» **Your task**
Only the lines holding "Viewport" are wanted; find them in the listing and return each one.

» **Data extracts**
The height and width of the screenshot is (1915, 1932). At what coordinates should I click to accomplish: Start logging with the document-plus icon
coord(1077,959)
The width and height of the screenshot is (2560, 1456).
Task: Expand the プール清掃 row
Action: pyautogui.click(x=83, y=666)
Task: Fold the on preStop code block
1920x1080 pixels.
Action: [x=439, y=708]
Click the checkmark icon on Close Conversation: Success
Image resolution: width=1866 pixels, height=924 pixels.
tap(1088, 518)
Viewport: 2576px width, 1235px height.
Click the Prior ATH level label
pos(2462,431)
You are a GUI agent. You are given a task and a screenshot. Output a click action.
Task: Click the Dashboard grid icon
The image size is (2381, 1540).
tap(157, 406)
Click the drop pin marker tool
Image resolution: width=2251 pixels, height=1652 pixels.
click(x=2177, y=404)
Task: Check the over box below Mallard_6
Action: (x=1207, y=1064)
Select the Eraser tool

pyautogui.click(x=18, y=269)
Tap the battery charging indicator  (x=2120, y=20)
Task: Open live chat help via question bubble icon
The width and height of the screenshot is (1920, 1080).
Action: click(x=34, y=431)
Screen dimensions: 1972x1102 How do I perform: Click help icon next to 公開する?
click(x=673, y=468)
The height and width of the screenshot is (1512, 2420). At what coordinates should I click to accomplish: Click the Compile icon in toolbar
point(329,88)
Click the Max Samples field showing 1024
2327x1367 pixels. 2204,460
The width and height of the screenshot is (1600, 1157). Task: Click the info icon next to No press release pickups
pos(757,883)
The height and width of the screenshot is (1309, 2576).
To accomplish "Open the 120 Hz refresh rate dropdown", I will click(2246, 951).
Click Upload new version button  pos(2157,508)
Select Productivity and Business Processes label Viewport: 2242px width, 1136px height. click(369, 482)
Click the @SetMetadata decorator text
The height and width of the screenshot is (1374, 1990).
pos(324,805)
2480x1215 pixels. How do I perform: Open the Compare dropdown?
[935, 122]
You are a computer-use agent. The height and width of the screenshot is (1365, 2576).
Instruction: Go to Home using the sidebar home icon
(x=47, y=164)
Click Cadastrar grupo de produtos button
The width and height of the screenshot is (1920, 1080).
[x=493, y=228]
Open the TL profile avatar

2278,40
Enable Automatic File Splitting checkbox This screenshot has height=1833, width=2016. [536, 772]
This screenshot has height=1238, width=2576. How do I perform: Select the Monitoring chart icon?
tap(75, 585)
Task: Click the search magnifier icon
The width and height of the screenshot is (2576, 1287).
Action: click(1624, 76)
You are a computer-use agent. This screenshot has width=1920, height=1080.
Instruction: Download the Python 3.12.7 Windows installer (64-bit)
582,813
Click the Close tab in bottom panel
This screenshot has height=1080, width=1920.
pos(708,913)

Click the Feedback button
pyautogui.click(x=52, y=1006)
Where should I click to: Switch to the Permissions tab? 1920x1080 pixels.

» **Task solution**
Viewport: 2576px width, 1235px height.
Select Productivity and Business Processes label Viewport: 2242px width, 1136px height. click(369, 482)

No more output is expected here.